# Let's Complain



## Brock (Mar 14, 2013)

We all need an outlet in order to complain about the things that either annoy us or make us angry enough to swerve in to oncoming traffic.  
But not all of us always have an outlet to complain when we need one.  Feel free to complain about anything you want. 

P.S.  Please don't turn complaints in to debates.

--------------------------------------------------

Running late:  Every time my family has somewhere to be we are scrambling around like a Chinese fire drill trying to get out the door at the very last minute.  It is my greatest stress in life at the moment.  My wife and I have three girls, ages 4, 9, and 12, and it is a nightmare trying to get them ready and in the car in order to make it somewhere on time.  We are always late to appointments and the last to arrive at church every Sunday.  I'm often doing 80 mph to get there with my wife screaming at me to slow down.  I've tried so many solutions to this problem, but none of them stick.  
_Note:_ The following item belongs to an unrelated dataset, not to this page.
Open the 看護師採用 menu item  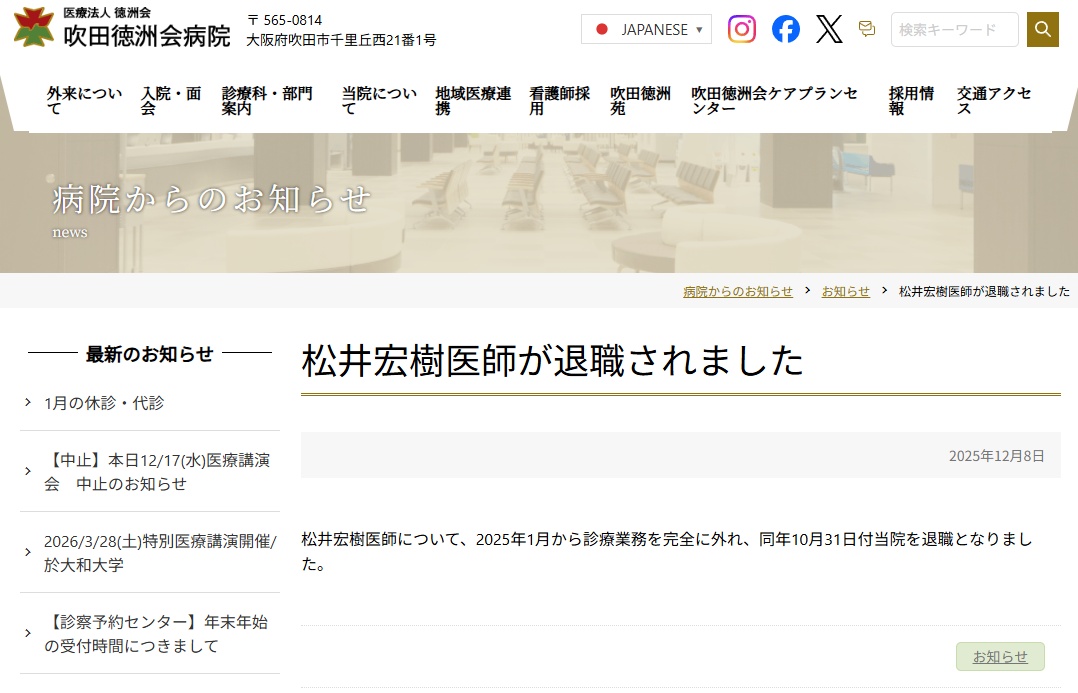(x=559, y=101)
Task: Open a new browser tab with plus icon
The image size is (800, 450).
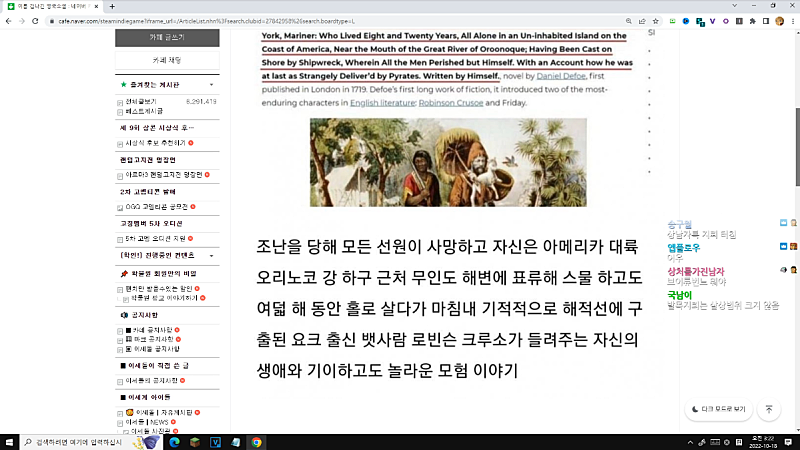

I cannot even begin to convey how stressful this is for me.


----------



## Foxee (Mar 14, 2013)

I can't stand transcription audio that sounds like Charlie Brown's teacher...and they almost all do! Why'd I get myself into this?? ARGH!


----------



## JosephB (Mar 14, 2013)

Dear Client, 

As you can see, there is zero white space left on this design, yet somehow, it still looks good. But you can't ADD another (insert expletive of choice) paragraph of copy without taking something out. Thanks for the vote of confidence, but we can't "work our magic" and make it fit somehow. We cannot defy the laws of physics or whatever. Something has got to (insert expletive of choice) go.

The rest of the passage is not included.